◆ **TO DO**:
All records should be written out again exactly.

====== MATERIAL SUPPLIED

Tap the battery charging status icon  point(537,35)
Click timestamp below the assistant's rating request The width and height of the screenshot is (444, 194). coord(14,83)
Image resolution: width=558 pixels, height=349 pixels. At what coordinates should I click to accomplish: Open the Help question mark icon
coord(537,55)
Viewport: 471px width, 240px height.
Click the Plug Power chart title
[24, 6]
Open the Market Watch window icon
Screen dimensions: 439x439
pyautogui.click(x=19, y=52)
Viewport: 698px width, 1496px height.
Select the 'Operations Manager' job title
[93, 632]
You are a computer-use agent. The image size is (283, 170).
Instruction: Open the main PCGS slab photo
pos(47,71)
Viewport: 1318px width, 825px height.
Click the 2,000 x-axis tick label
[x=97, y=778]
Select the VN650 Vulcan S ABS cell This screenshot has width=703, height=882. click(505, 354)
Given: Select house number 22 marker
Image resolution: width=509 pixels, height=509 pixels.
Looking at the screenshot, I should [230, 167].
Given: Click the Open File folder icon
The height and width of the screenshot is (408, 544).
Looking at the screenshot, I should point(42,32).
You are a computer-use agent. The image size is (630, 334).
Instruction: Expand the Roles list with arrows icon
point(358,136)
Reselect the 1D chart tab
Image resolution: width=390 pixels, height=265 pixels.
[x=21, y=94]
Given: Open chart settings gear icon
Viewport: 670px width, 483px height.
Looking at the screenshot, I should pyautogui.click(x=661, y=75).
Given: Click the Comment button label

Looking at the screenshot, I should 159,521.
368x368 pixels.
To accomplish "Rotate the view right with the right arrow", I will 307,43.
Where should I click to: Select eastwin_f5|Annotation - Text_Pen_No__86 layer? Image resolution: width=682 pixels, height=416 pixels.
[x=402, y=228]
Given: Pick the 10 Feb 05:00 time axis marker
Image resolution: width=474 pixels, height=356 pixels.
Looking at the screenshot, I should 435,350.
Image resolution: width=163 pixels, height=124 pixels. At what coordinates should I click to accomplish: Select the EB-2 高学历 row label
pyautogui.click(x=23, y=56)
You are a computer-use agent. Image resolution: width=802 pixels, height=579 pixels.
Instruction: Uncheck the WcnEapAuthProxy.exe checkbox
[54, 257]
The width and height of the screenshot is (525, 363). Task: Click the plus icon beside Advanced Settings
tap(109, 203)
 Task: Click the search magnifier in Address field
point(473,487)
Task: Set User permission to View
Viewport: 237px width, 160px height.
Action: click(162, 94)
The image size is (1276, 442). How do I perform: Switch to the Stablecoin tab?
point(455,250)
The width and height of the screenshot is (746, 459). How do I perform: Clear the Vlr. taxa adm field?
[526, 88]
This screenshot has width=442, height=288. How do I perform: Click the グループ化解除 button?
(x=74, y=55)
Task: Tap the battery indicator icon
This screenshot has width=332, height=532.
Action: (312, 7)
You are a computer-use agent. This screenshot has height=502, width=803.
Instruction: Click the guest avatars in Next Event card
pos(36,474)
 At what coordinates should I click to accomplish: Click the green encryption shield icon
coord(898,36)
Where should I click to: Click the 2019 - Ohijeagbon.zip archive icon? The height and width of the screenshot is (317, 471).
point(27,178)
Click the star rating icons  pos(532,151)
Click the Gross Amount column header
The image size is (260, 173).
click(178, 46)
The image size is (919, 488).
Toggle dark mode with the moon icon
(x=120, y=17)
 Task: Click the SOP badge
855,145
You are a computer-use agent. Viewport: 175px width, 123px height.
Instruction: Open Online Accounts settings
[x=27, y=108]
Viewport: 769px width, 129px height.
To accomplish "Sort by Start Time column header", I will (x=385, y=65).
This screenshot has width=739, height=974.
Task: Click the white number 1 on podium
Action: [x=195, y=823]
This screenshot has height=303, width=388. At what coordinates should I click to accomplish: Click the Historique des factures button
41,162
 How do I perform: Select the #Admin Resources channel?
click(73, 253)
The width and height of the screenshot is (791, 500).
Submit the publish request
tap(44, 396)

============

◆ **COMPLETED TASK**:
Tap the battery charging status icon  point(537,35)
Click timestamp below the assistant's rating request The width and height of the screenshot is (444, 194). coord(14,83)
Image resolution: width=558 pixels, height=349 pixels. At what coordinates should I click to accomplish: Open the Help question mark icon
coord(537,55)
Viewport: 471px width, 240px height.
Click the Plug Power chart title
[24, 6]
Open the Market Watch window icon
Screen dimensions: 439x439
pyautogui.click(x=19, y=52)
Viewport: 698px width, 1496px height.
Select the 'Operations Manager' job title
[93, 632]
You are a computer-use agent. The image size is (283, 170).
Instruction: Open the main PCGS slab photo
pos(47,71)
Viewport: 1318px width, 825px height.
Click the 2,000 x-axis tick label
[x=97, y=778]
Select the VN650 Vulcan S ABS cell This screenshot has width=703, height=882. click(505, 354)
Given: Select house number 22 marker
Image resolution: width=509 pixels, height=509 pixels.
Looking at the screenshot, I should [230, 167].
Given: Click the Open File folder icon
The height and width of the screenshot is (408, 544).
Looking at the screenshot, I should point(42,32).
You are a computer-use agent. The image size is (630, 334).
Instruction: Expand the Roles list with arrows icon
point(358,136)
Reselect the 1D chart tab
Image resolution: width=390 pixels, height=265 pixels.
[x=21, y=94]
Given: Open chart settings gear icon
Viewport: 670px width, 483px height.
Looking at the screenshot, I should pyautogui.click(x=661, y=75).
Given: Click the Comment button label

Looking at the screenshot, I should 159,521.
368x368 pixels.
To accomplish "Rotate the view right with the right arrow", I will 307,43.
Where should I click to: Select eastwin_f5|Annotation - Text_Pen_No__86 layer? Image resolution: width=682 pixels, height=416 pixels.
[x=402, y=228]
Given: Pick the 10 Feb 05:00 time axis marker
Image resolution: width=474 pixels, height=356 pixels.
Looking at the screenshot, I should 435,350.
Image resolution: width=163 pixels, height=124 pixels. At what coordinates should I click to accomplish: Select the EB-2 高学历 row label
pyautogui.click(x=23, y=56)
You are a computer-use agent. Image resolution: width=802 pixels, height=579 pixels.
Instruction: Uncheck the WcnEapAuthProxy.exe checkbox
[54, 257]
The width and height of the screenshot is (525, 363). Task: Click the plus icon beside Advanced Settings
tap(109, 203)
 Task: Click the search magnifier in Address field
point(473,487)
Task: Set User permission to View
Viewport: 237px width, 160px height.
Action: click(162, 94)
The image size is (1276, 442). How do I perform: Switch to the Stablecoin tab?
point(455,250)
The width and height of the screenshot is (746, 459). How do I perform: Clear the Vlr. taxa adm field?
[526, 88]
This screenshot has width=442, height=288. How do I perform: Click the グループ化解除 button?
(x=74, y=55)
Task: Tap the battery indicator icon
This screenshot has width=332, height=532.
Action: (312, 7)
You are a computer-use agent. This screenshot has height=502, width=803.
Instruction: Click the guest avatars in Next Event card
pos(36,474)
 At what coordinates should I click to accomplish: Click the green encryption shield icon
coord(898,36)
Where should I click to: Click the 2019 - Ohijeagbon.zip archive icon? The height and width of the screenshot is (317, 471).
point(27,178)
Click the star rating icons  pos(532,151)
Click the Gross Amount column header
The image size is (260, 173).
click(178, 46)
The image size is (919, 488).
Toggle dark mode with the moon icon
(x=120, y=17)
 Task: Click the SOP badge
855,145
You are a computer-use agent. Viewport: 175px width, 123px height.
Instruction: Open Online Accounts settings
[x=27, y=108]
Viewport: 769px width, 129px height.
To accomplish "Sort by Start Time column header", I will (x=385, y=65).
This screenshot has width=739, height=974.
Task: Click the white number 1 on podium
Action: [x=195, y=823]
This screenshot has height=303, width=388. At what coordinates should I click to accomplish: Click the Historique des factures button
41,162
 How do I perform: Select the #Admin Resources channel?
click(73, 253)
The width and height of the screenshot is (791, 500).
Submit the publish request
tap(44, 396)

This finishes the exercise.